I knew that a job with horses would not pay nearly as much as I was making doing research, and that the work would be much harder physically and the hours longer. However I still wanted to get out of research. I ended up doing it for ten years before I left that job to start working in the In Vitro Fertilization lab as an embryologist. This is the best job I've ever had and I really enjoy it. However, the job has it's drawbacks.
As I've written before, this job is hugely stressful in a way that nobody can really fully appreciate unless they've done it. Every day I have tiny, growing lives in my hands, and they are so fragile, so easy to lose track of, easy to damage. The stress of that is enormous, even when you get used to the job that must be done.

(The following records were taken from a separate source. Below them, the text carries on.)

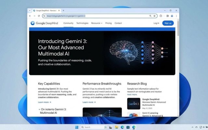Screen dimensions: 208x130
Task: Open a new tab with the plus icon
Action: tap(63, 10)
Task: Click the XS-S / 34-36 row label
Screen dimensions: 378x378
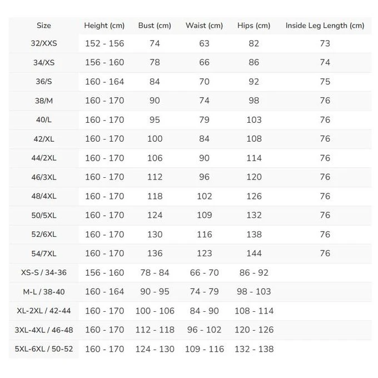Action: 44,273
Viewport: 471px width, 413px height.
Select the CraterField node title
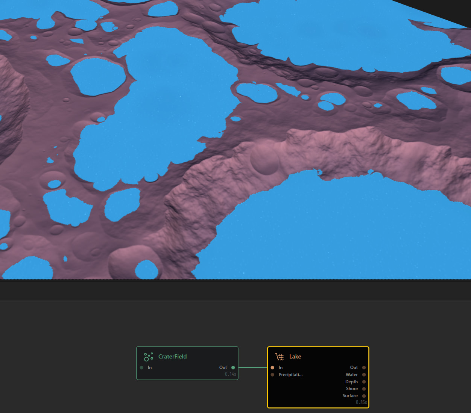172,357
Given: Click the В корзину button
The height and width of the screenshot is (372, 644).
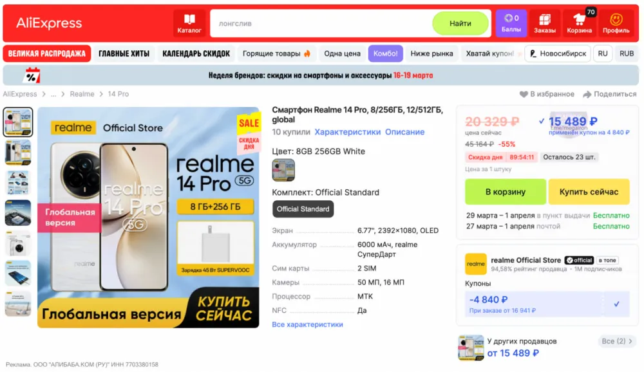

Fortunately for me, going to the barn and just being with my horse takes some of the stress away and makes me feel much better. The routine of grooming, tacking up, riding and cleaning up just puts me on autopilot and I don't have to think. If I miss a spot of mud on Kaswyn's leg, no big deal. If I don't clean my tack, while it bothers me it doesn't make a difference in the big picture. If I damage, lose, or kill and embryo, THAT'S a big deal.
Besides the stress, there is also the emotional baggage that comes along with doing this job. It would be much easier if I didn't know anything about the patients, or never met them, because then I'd just be doing a job. But I talk with patients every day, and I know their stories, and I feel the heartbreak when they don't conceive. I also hear the joy when they get out of that first ultrasound and confirm that they are going to have a baby. That makes it worth it.

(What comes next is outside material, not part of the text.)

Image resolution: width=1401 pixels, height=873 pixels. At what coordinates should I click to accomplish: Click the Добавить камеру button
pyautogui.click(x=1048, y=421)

When I was doing research it was easy for me to fit my horse into my work schedule. The hours are usually flexible because sometimes experiments can require that you come to work on the weekend, or come into the lab in the middle of the night to read a timepoint. The primary investigators (ie the bosses) know this and realize that lab work is not a 9 to 5 thing. So I could come in early and leave early and still be able to ride my horse after work without a problem. Also if I wanted to go to a show I could just plan to have a major experiment completed before I left and put in extra time on the weekends before the show so I could take a Friday off before the show. It's all about the bottom line and how much good data you produce, so if you're productive your boss won't usually complain too much.
As far as scheduling goes for my current job, I have to be to work very early, which means getting the girls up and to school early. However it also means that I get to leave work early which gives me time to ride my horse and get done before I need to pick the girls up from school. I have to work scheduled weekends, which really sucks. With research I could plan work weekends around whatever I have scheduled, but with this job I'm assigned weekends and holidays to work. We must have someone in the lab every day. On the current rotation I'm scheduled to work every third weekend. I'm not sure how this is going to work out with a show schedule, since I haven't shown Kaswyn since I started this job. Hopefully I can make it work and I'll be able to get to some local shows, plus Regionals and Nationals.
So while a full time job is a necessary evil for most people who have horses, I'm lucky becasue I don't hate my job like some horse people. The scheduling works out for the most part too, so I can't complain too much. However I'd complain a whole lot less if I'd win that superlotto and be independently, filthy rich!